---------- Extrait du texte

Fin des Fonderies du Poitou : un « sacré pincement au coeur » pour Éric Bailly

La Nouvelle République

Éric Bailly a fait toute sa carrière aux Fonderies du Poitou.

Il a vécu la première coulée d’aluminium en 1981, a fait toute sa carrière aux Fonderies du Poitou, en a été le secrétaire emblématique du comité d’entreprise… A la veille de la fin du site industriel d’Ingrandes (Vienne), Éric Bailly témoigne.

La liquidation de la Fonderie du Poitou Aluminium sera officielle le 5 juillet 2002. C’est la fin des Fonderies du Poitou. Votre sentiment ?

« On disait au départ que cette entreprise était construite pour 30 ans. Ça a duré dix ans de plus mais on aurait pu aller bien plus loin. Voir cette entreprise mourir, c’est… (long silence) difficilement acceptable. Il y a beaucoup de regrets et d’amertume. »

Vous pensez vraiment que ça aurait pu se passer autrement ?

--------------------
---------- Entrées fournies

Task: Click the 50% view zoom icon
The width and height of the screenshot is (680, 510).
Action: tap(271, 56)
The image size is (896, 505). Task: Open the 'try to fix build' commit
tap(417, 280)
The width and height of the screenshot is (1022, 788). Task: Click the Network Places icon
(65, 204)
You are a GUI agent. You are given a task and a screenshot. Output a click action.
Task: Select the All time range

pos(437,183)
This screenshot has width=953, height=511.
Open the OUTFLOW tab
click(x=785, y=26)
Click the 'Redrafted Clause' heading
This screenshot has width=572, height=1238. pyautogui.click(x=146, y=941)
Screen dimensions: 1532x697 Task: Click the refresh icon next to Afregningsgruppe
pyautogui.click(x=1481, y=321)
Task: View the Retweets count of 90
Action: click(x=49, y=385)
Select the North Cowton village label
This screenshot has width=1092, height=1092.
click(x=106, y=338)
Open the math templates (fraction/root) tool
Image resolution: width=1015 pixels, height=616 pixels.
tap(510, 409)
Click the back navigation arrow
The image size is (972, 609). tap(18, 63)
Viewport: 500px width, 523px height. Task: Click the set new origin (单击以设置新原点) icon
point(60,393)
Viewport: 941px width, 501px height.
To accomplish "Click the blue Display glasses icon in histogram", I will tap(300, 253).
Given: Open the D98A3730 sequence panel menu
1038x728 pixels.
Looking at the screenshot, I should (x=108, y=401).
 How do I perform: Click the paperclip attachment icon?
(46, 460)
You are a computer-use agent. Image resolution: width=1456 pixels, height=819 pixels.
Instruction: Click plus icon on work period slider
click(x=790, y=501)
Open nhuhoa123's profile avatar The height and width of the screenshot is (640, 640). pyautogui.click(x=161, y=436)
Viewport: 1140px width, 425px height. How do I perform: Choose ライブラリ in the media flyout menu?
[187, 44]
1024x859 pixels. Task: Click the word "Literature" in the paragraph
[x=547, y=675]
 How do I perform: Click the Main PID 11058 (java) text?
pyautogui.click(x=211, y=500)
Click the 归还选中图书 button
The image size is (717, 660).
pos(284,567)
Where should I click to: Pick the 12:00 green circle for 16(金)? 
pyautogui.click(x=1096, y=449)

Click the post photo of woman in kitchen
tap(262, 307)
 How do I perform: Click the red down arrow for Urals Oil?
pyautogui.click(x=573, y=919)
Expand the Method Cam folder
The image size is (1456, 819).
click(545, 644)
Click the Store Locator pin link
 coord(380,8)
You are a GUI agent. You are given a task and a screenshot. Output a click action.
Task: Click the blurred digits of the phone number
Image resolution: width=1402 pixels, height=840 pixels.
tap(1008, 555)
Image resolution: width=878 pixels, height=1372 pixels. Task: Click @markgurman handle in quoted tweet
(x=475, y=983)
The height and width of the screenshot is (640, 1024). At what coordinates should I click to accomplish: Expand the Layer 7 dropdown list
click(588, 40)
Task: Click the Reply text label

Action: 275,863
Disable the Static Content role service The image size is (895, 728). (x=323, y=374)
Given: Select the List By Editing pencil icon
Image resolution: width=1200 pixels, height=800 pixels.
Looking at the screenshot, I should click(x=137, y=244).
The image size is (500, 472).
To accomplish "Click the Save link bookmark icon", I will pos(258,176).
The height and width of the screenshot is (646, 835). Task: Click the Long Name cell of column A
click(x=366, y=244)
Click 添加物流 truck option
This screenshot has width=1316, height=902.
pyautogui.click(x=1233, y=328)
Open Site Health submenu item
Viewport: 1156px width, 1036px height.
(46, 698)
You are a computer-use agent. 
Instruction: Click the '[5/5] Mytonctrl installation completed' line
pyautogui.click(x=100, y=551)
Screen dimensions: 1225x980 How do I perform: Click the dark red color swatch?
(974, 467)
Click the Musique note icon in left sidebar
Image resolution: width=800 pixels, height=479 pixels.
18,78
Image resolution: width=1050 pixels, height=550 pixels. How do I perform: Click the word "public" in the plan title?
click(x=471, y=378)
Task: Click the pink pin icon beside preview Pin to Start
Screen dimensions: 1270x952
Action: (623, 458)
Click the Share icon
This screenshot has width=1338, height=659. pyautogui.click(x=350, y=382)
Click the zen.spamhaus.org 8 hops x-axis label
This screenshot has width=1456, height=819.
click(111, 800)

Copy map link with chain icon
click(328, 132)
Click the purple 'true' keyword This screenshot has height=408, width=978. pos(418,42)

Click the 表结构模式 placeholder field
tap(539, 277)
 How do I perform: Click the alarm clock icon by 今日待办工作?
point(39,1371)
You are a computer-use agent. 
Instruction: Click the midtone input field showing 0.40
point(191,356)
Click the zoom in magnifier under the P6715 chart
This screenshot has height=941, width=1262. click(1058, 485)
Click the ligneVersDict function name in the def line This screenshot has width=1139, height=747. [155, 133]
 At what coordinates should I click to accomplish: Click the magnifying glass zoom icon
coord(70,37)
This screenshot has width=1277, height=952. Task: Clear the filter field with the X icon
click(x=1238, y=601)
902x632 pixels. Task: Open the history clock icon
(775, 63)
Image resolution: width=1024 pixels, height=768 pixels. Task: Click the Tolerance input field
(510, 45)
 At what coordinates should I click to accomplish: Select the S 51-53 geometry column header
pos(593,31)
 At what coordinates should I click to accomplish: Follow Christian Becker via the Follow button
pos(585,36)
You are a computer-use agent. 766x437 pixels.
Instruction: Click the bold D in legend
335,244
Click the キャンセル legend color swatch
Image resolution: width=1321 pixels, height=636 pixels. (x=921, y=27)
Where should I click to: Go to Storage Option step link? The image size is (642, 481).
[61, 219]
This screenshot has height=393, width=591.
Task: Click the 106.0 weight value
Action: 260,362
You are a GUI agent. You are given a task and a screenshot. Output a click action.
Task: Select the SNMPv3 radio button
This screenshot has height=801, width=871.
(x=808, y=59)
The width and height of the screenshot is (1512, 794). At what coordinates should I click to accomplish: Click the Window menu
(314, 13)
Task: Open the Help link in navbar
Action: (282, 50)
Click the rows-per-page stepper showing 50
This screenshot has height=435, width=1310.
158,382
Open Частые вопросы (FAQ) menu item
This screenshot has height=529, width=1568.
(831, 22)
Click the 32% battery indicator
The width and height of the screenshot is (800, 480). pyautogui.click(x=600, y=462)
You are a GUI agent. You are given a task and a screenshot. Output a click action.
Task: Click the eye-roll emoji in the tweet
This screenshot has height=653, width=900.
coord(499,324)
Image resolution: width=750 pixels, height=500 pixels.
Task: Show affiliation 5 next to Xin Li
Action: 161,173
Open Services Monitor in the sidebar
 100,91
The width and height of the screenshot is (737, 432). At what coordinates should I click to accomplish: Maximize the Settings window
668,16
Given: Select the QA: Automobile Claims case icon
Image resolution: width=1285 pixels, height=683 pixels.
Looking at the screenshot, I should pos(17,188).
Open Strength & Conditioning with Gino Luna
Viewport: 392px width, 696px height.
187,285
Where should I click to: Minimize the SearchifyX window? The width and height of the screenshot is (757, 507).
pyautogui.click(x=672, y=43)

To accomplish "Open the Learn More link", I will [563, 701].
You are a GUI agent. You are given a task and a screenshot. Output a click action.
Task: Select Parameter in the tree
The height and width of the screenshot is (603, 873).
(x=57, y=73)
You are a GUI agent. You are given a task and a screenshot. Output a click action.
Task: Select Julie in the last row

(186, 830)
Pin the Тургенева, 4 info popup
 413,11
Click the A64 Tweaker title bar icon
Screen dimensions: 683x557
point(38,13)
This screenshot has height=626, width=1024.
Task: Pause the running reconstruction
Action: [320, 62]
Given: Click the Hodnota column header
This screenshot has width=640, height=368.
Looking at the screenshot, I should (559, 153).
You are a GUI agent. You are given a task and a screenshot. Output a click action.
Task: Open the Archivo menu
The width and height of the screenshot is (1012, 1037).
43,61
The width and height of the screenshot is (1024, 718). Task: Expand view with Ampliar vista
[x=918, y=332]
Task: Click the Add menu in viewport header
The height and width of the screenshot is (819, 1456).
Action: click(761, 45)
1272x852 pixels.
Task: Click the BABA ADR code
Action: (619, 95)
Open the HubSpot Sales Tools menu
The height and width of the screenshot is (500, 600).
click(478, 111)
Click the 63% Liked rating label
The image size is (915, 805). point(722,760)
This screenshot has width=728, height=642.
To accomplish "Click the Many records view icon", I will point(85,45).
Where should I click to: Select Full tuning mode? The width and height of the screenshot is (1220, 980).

--------------------

> _Travail à faire_
#1 Recopiez le passage de l'extrait sur les Fonderies du Poitou qui va de « Éric Bailly a » à « Éric Bailly témoigne. », bornes comprises.
#2 Répondez aux questions suivantes à partir de l'extrait sur les Fonderies du Poitou.
(a) En quelle année Éric Bailly a-t-il vécu la première coulée d'aluminium ?
(b) Quelle fonction emblématique a-t-il occupée dans l'entreprise ?
(c) Pour combien d'années disait-on au départ que l'entreprise était construite ?
Les entrées n'ont aucun lien avec l'extrait sur les Fonderies du Poitou.

> _Corrigé de l'exercice_
#1
Éric Bailly a fait toute sa carrière aux Fonderies du Poitou.

Il a vécu la première coulée d’aluminium en 1981, a fait toute sa carrière aux Fonderies du Poitou, en a été le secrétaire emblématique du comité d’entreprise… A la veille de la fin du site industriel d’Ingrandes (Vienne), Éric Bailly témoigne.

#2
(a) En 1981.
(b) Secrétaire du comité d'entreprise.
(c) Pour 30 ans.